── 対象の文章 ──

体験は予約不要で1人800円。完成した作品はおおよそ1週間ほどで自宅に着払いで送ってくれる
体験は予約不要で1人800円。完成した作品はおおよそ1週間ほどで自宅に着払いで送ってくれる

なるほど。現地の実情に合わせて活動を進められたんですね。当時のミャンマーは情勢的にも大変だったのではないしょうか?

山口:そうですね。最初の渡航では銃を持った兵隊がずっと付き添ってきましたし、次の渡航では「記者です」といってずっとついてきた人が実は公安部の高官で、最終的にはみんなが一斉に敬礼する、なんてこともありました。まるで映画のような世界でしたね(笑)。当時は軍事政権下で、ミャンマーは国際的に孤立していました。そんな状況下でも、ハンセン病に関わる活動は続いていて、そこに日本が協力することには大きな意味があったと思います。ハンセン病の患者さんや若いスタッフの熱意は本物でしたし、人と人として向き合えば学び合えることはたくさんある。それを強く実感しました。

新潟から草津、そしてミャンマーと、さまざまな場所を歩んでこられた山口さんの目に、草津の温泉や観光はどのように映っているのでしょうか。

山口: 昔は「温泉にあぐらをかいた商売」とよく言われるように、本当に温泉そのものの力に頼り切っていた時代があったように思います。お客様は自然に集まり、お土産を通常より高い値段で並べても売れてしまう。そんな状況が長く続いていたんです。ところが今は違う。誰にでも情報が行き届くようになり、お客様はきちんと比較して選ぶようになった。その結果、「どうしたら来てもらえるか」「どうしたら満足していただけるか」を街全体が真剣に考えるようになりましたよね。私はこの変化をとても良いことだと感じています。草津の商売はより健全に、誇りを持って提供できるものへと変わってきている。だからこそ今の草津は、昔よりもずっと魅力的になっていると思いますね。かくいう私は、実は肌が弱くて温泉には入れませんし、スキーやゴルフといったスポーツもやらないんですけどね(笑)。

───
── 提供データ ──

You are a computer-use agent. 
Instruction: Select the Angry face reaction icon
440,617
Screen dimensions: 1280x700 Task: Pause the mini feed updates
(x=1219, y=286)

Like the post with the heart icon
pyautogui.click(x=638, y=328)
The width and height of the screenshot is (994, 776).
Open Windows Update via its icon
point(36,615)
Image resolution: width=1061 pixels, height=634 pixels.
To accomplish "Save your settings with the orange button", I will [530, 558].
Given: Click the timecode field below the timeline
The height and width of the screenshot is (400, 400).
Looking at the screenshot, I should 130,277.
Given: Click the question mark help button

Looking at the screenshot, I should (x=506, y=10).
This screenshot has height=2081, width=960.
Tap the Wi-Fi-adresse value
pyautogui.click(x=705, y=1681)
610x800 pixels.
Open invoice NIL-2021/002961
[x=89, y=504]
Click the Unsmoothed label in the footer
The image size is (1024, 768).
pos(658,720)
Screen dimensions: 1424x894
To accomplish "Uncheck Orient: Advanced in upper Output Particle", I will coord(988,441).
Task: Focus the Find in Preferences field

───

練習のねらい:
インタビュー記事の「山口:そうですね。最初の渡航」から「る。それを強く実感しました。」まで（両端を含む）を、「兵隊」を「兵士」に置き換えて書き直してください。

解答:
山口:そうですね。最初の渡航では銃を持った兵士がずっと付き添ってきましたし、次の渡航では「記者です」といってずっとついてきた人が実は公安部の高官で、最終的にはみんなが一斉に敬礼する、なんてこともありました。まるで映画のような世界でしたね(笑)。当時は軍事政権下で、ミャンマーは国際的に孤立していました。そんな状況下でも、ハンセン病に関わる活動は続いていて、そこに日本が協力することには大きな意味があったと思います。ハンセン病の患者さんや若いスタッフの熱意は本物でしたし、人と人として向き合えば学び合えることはたくさんある。それを強く実感しました。